Beowulf-Class Computers: Hardware, Software, and Applications

by

Daniel S. Katz (Daniel.S.Katz@jpl.nasa.gov)
Jet Propulsion Laboratory
California Institute of Technology
Pasadena, CA 91109


Traditionally, the solution of many leading-edge problems in science and engineering has required computers that provided the highest possible performance. Unfortunately, these computers had associated with them the highest cost of any computing platform. However, today it is possible, using commodity components, to create machines that are substantially cheaper than supercomputers but are nearly comparable in performance. Specifically, Beowulf-class computers utilize cost-effective, mass-market, off-the-shelf components to deliver computational cycles at the lowest possible price/performance. They exploit a confluence of recent technological developments including: 1) the widespread availability of commodity hardware components (CPUs, memory, networking), 2) the availability of free (or very low cost) operating systems (Linux, FreeBSD), and 3) de-facto standard parallel programming environments (MPI, PVM, BSD).

As of September 1997, it is possible to assemble a system using Pentium Pro processors, each with 128 MB of memory and 3 GB of secondary storage and capable of 200 MFlop/s (peak) for under $1700 per processor. This price does not include the cost of the network, but for small systems (fewer than 32 processors) switched fast ethernet has proved reliable and cost-effective for under $250 per processor. Thus, for less than $32,000, it is possible to construct a 16-node machine with a theoretical peak performance of 3.2 GFlop/s and a typical sustained performance of 1.2 GFlop/s.

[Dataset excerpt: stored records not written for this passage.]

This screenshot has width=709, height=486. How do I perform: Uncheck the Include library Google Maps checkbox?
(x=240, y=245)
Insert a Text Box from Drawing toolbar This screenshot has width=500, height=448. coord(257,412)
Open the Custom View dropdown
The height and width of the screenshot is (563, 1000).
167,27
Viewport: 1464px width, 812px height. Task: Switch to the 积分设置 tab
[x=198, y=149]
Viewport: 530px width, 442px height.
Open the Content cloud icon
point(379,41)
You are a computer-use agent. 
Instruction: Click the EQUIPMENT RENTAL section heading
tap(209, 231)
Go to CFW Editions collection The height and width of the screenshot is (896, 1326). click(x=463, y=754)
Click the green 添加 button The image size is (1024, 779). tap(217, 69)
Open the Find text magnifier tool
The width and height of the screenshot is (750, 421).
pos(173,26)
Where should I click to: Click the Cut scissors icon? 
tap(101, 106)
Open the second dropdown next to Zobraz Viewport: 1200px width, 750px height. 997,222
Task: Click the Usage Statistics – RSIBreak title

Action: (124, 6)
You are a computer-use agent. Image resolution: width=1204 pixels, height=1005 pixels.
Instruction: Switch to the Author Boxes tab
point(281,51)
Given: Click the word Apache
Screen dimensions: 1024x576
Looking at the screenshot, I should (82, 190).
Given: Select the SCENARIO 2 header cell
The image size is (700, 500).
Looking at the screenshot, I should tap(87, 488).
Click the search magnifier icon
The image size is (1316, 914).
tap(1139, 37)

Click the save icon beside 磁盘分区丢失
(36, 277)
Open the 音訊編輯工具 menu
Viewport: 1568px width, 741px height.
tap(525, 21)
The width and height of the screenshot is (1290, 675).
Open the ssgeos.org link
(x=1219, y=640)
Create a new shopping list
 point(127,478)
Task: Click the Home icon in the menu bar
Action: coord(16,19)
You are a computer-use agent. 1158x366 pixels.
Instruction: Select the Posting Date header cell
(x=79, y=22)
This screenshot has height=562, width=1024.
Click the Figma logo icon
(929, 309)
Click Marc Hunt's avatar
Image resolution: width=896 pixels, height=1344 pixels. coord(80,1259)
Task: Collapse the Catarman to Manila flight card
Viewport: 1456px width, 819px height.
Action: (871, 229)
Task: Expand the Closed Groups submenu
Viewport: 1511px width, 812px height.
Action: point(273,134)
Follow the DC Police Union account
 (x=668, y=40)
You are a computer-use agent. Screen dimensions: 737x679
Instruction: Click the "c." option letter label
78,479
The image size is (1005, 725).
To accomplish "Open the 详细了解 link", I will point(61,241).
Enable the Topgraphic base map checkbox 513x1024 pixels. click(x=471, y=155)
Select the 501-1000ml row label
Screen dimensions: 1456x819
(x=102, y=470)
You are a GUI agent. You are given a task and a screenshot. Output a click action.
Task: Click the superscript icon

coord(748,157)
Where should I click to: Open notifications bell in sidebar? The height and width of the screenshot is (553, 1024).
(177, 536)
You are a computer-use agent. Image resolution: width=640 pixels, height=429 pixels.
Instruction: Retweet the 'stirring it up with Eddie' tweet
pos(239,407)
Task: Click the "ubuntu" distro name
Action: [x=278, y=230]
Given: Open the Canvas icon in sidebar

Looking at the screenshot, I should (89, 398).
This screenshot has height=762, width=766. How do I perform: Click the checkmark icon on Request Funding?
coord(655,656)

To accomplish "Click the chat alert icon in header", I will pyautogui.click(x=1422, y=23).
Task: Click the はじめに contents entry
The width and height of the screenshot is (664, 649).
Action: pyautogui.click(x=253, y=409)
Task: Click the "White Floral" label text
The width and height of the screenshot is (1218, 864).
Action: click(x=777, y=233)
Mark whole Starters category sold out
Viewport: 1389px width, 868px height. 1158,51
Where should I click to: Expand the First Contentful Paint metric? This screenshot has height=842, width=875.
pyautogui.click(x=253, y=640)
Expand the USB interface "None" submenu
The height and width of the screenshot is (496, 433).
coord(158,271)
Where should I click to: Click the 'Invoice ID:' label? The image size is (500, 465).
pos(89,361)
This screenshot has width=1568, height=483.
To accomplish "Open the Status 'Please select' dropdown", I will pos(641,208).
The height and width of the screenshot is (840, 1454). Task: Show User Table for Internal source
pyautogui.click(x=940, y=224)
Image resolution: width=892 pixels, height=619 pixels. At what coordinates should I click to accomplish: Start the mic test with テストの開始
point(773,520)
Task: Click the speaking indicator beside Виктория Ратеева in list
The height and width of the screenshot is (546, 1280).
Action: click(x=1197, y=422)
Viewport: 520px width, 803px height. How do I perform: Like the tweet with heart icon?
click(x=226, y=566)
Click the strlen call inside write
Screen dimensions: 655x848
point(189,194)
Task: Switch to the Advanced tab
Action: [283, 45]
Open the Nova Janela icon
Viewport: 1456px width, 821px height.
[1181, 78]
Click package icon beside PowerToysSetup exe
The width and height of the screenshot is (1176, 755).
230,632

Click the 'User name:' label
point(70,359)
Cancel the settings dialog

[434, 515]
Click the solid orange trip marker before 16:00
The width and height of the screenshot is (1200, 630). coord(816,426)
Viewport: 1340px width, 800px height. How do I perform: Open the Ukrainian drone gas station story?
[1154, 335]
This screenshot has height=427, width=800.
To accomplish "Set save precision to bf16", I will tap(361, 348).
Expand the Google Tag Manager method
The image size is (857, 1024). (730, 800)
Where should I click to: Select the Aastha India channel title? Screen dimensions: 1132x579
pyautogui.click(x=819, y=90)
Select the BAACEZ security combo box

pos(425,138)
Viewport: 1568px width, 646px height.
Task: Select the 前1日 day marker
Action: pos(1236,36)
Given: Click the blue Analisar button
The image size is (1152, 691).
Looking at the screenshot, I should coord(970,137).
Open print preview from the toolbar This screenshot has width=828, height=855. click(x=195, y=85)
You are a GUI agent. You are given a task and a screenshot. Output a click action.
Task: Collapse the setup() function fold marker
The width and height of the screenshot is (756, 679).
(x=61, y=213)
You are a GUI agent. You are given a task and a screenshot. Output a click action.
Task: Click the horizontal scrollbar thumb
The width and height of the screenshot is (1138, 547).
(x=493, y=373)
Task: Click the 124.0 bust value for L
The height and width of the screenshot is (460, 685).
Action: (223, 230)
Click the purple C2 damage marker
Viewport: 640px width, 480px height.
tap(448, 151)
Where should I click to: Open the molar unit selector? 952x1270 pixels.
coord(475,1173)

Caltech and JPL have been at the forefront of developing and using low-cost parallel systems for scientific and engineering applications. The goal of this seminar is to communicate some of that expertise. Topics that will be covered (and supplemented with pointers to other material) include: selection and tradeoffs among hardware components, networking options, installation and maintenance of software, and programming techniques. To assess the utility of Beowulf-class systems, applications that have been ported to a Beowulf machine will be examined and their performance analyzed.